Non avevo idea di cosa fare, la follia mi stava divorando, ma poi qualcosa mi fece ritornare alla realtà : vidi , infatti,l’accampamento dei predoni, e finalmente mi fu chiaro tutto : la morte mi aveva dato la possibilità d prendermi la mia vendetta, o almeno allora ne ero sicuro. Mi diressi a lenti passi verso di loro, pregustando la dolcissima sinfonia della morte che in poco tempo si sarebbe potuta udire in quel luogo dimenticato da Dio, e non dimenticherò mai le loro espressioni quando mi rividero : il terrore si era personificato e moltiplicato per il numero di quegli stolti.
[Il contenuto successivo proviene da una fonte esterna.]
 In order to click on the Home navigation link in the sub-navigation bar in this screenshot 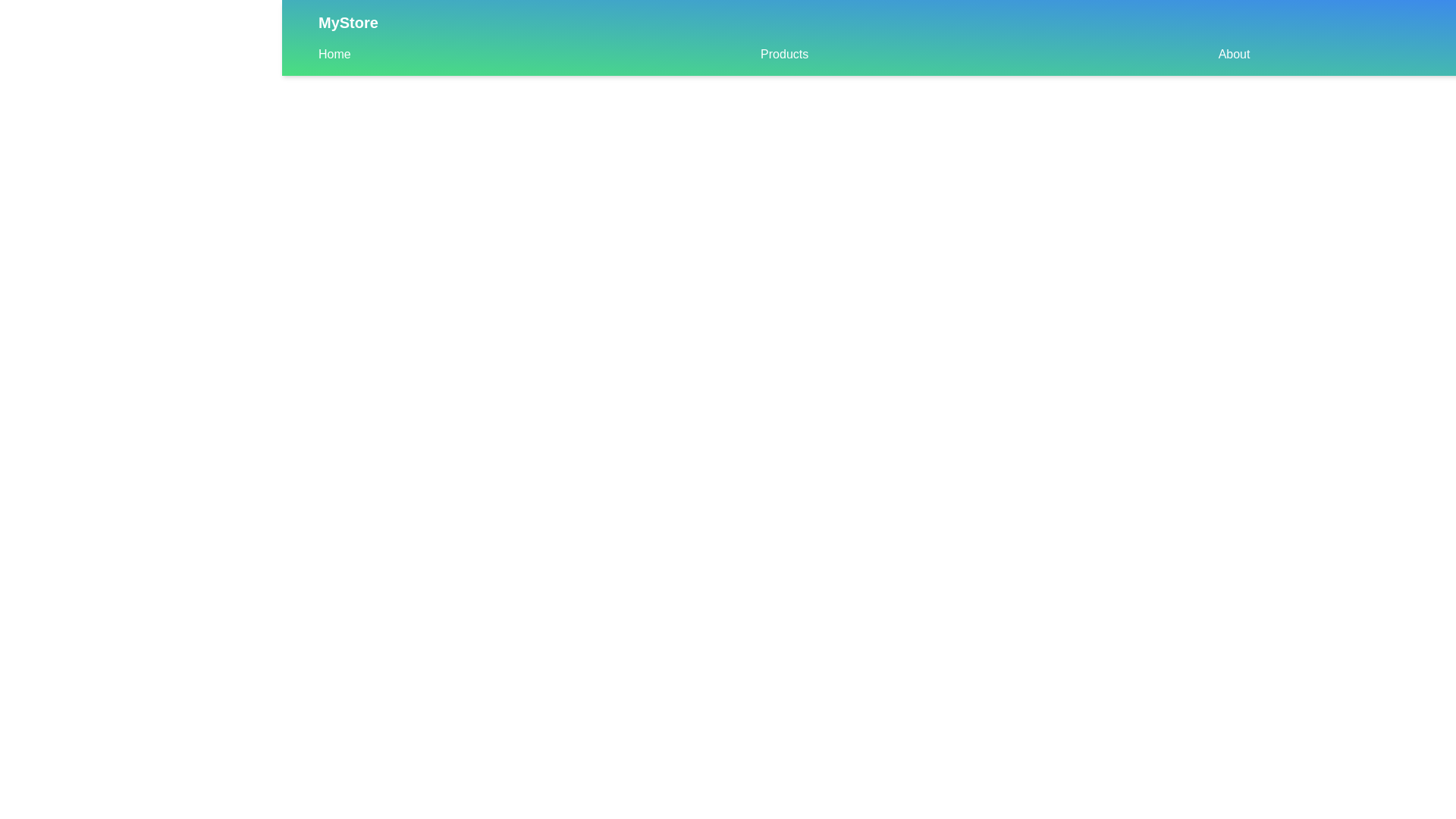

Subito i più audaci cercarono di attaccarmi, ma le loro lance si infrangevano sul mio petto, i loro fendenti li evitavo poiché vedevo i loro movimenti come fossero lenti come lo scorrere dei millenni. Non potei fare a meno di ridere di gusto dei loro miseri sforzi, e la furia che aumentava in me chiedeva di essere liberata : urlando, lasciai che la furia uscisse da me, e pochi istanti dopo non rimanevano che cadaveri carbonizzati davanti a me.
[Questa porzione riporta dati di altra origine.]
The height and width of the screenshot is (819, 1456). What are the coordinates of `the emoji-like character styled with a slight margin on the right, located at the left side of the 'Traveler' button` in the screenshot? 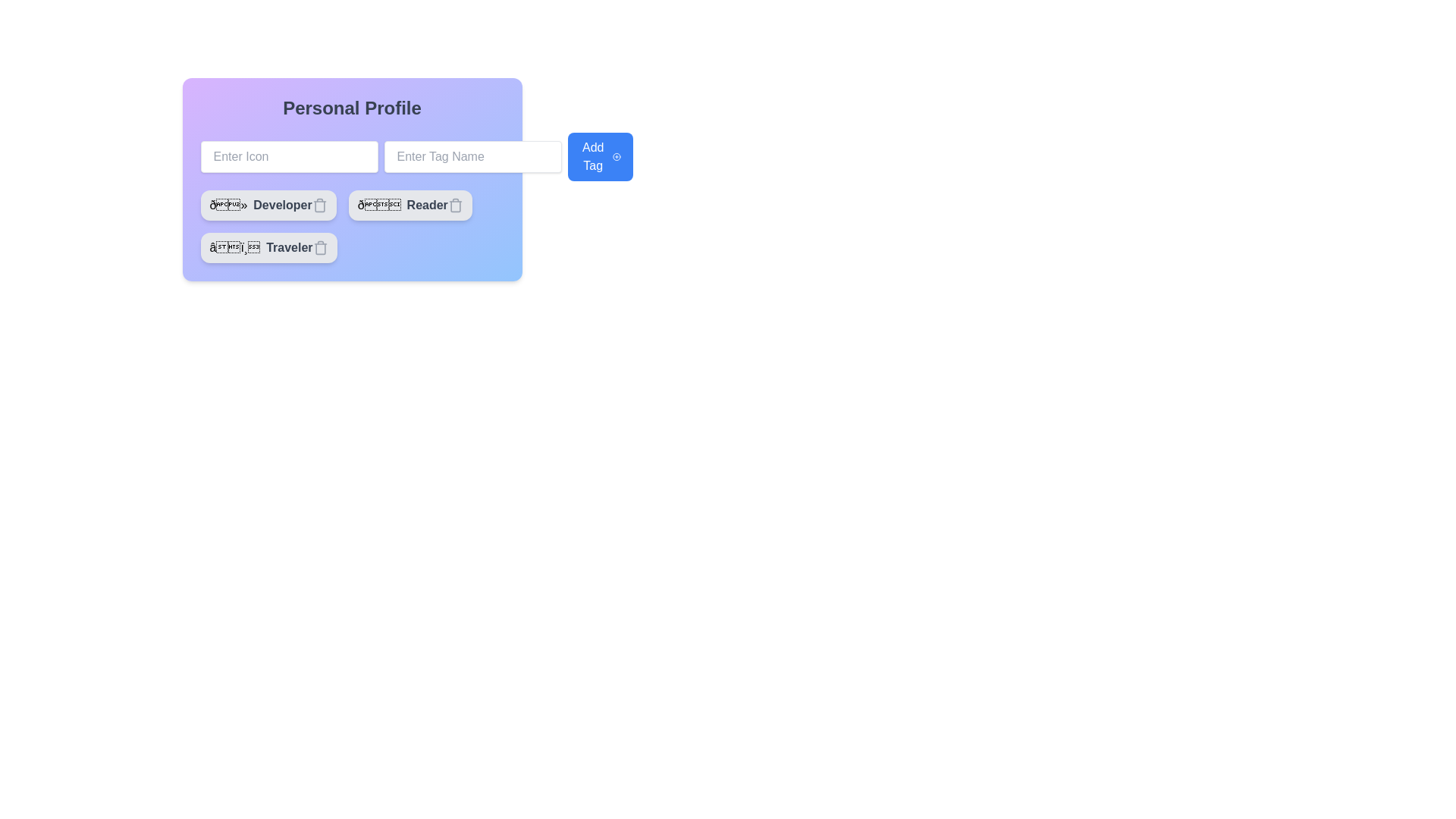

Mi sentivo finalmente in pace, ringrazia gli Dei e attesi la morte : finalmente il mio compito era stato portato a termine e non mi rimaneva che congiungermi con Isi e il mio bambino nel mondo dei morti.
Ma attesi in vano.
Iniziai così un lungo pellegrinaggio che mi portò in molte terre alle ricerca di me stesso, ma che aggiunse solo del dolore alle mie già profonde ferite : ben presto mi accorsi che, sebbene gli anni passassero, io restavo prigioniero del mio corpo, come in un’armatura metallica incapace di cambiare, e non appena i conoscenti si insospettivano, ero costretto a continuare il mio vagabondaggio. Questo è ciò che ero, Benares; un giorno, forse, ti racconterò altre cose."